Servus!
Meine Keramikarbeiten sind meist Gebrauchsgegenstände – Objekte, die zum täglichen Gebrauch einladen, aber oft eine verspielte Note haben. Ich liebe dieses Zusammenspiel von Kunst und Nutzen, bei dem eine Schüssel oder ein Kaffeehäferl einen immer noch überraschen kann.
Ich entdeckte das Material Ton, als ich sechs Jahre alt war, und formte einen „geldverschlingenden Drachen“. Es war meine erste Lektion in Sachen Unberechenbarkeit des Tons: Nach dem Brennen konnte der Drache keine größeren Münzen mehr schlucken.
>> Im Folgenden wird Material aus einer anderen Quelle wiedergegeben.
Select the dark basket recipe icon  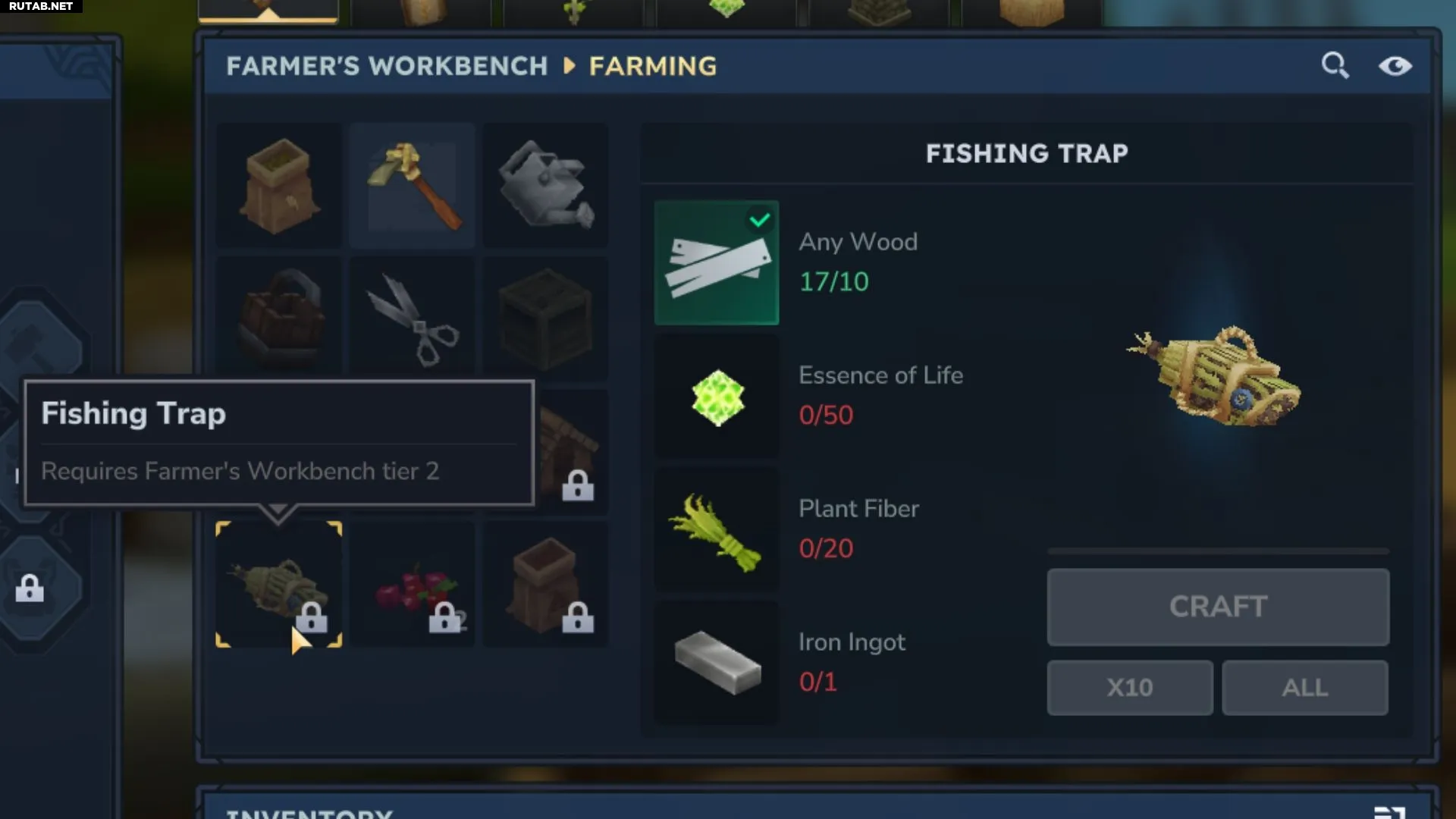278,318
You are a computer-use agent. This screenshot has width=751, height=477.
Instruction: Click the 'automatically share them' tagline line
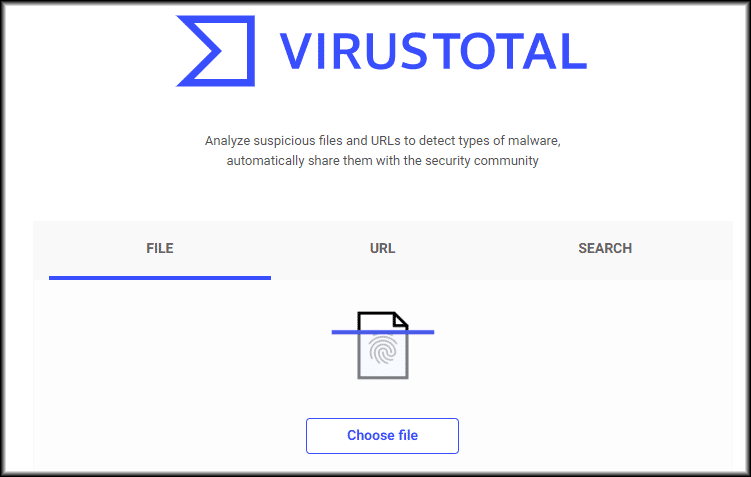click(382, 160)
Doch ich liebte es, ihn zu bauen, und genoss sogar die unerwarteten Ergebnisse. Meine Neugier auf Keramik ist mir seitdem geblieben.
Im Laufe der Jahre habe ich gelernt, dass ich nicht der Einzige bin, der die Stücke formt. Der Ton, das Feuer, die Glasur – sie alle haben ein Wörtchen mitzureden, wenn es um das Endergebnis geht. Ich bringe meine Absichten ein, lasse aber auch diesen Elementen Raum, das Resultat zu bestimmen.
Außerdem hat eine handgefertigte Tasse etwas Erdendes. An einem schwierigen Tag kann ihre Wärme alles ein wenig leichter machen. An einem guten Tag macht sie das Getränk noch besser.
Heute lebe und arbeite ich in einem alten Gästehaus aus dem 18. Jahrhundert, dem sogenannten „Gritschhansl“; mein Töpferatelier befindet sich im alten Weinkeller. Das Atelier ist ausgestattet mit Glasuren, Werkzeugen und Materialien, die ich von einem anderen Töpfer übernommen habe – genug, um mich ein Leben lang auf Entdeckungsreise zu halten.
Manche Stücke sind wunderschön, manche eigenwillig und manche beides zugleich.